Page excerpt:

....

The Town of Camperdown was a local government area about 200 km west-southwest of Melbourne, the state capital of Victoria, Australia, centred on Camperdown. The town covered an area of 14.55 km2, and existed from 1952 until 1994. Its area was surrounded by the Shire of Hampden.

==History==

Originally, the town's area was part of the East Riding of the Shire of Hampden, which was incorporated in 1857. On 9 September 1952, Camperdown was severed and incorporated as a separate borough. It became a town on 21 January 1959.

On 23 September 1994, the Town of Camperdown was abolished, and along with the Shire of Hampden and parts of the Shires of Colac, Heytesbury, Mortlake, and the area around Princetown, on the Great Ocean Road, was merged into the newly created Corangamite Shire.

....

Data extract:
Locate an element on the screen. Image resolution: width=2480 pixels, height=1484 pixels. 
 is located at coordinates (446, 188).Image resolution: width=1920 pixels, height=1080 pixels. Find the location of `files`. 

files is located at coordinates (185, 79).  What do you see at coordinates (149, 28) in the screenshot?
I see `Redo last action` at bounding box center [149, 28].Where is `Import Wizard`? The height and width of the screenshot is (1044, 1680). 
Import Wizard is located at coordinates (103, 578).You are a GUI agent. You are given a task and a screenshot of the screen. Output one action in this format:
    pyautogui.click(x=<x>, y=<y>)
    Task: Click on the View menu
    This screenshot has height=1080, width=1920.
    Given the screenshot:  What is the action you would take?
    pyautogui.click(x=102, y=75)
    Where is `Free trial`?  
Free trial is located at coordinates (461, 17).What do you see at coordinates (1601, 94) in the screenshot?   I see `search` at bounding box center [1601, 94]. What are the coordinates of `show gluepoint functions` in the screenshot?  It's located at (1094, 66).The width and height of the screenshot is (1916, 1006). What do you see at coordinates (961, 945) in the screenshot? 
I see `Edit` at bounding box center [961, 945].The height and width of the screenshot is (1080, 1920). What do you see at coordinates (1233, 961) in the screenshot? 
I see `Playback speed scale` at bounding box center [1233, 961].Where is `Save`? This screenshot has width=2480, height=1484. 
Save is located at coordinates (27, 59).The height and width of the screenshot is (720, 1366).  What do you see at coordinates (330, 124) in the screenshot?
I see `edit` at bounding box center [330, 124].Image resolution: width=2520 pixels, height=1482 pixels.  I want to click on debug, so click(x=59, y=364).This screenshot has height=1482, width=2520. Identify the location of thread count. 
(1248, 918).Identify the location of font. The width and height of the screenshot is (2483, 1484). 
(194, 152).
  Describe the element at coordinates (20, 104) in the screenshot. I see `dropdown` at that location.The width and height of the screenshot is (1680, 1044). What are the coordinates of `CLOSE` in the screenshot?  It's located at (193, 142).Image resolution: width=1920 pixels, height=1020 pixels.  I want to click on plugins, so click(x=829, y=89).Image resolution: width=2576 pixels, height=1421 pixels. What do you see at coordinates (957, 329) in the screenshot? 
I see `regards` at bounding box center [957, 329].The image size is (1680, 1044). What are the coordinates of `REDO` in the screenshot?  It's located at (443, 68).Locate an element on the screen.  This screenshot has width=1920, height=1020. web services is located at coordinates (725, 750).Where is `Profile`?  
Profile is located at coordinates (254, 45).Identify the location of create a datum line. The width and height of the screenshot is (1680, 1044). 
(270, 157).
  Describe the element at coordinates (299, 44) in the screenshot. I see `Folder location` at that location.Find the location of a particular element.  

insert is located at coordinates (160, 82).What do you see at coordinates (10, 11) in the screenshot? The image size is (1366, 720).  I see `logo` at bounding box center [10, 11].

....

Exercise details: Can you pick up the Town of Camperdown excerpt after its last sentence and continue it? The entries have nothing to do with the Town of Camperdown excerpt.

Reply:
===Wards===
The Town of Camperdown was not subdivided into wards, and the nine councillors represented the entire area.

==Population==

| Year | Population |
|---|---|
| 1954 | 3,205 |
| 1958 | 3,400* |
| 1961 | 3,446 |
| 1966 | 3,537 |
| 1971 | 3,477 |
| 1976 | 3,596 |
| 1981 | 3,315 |
| 1986 | 3,596 |
| 1991 | 3,545 |

- Estimate in 1958 Victorian Year Book.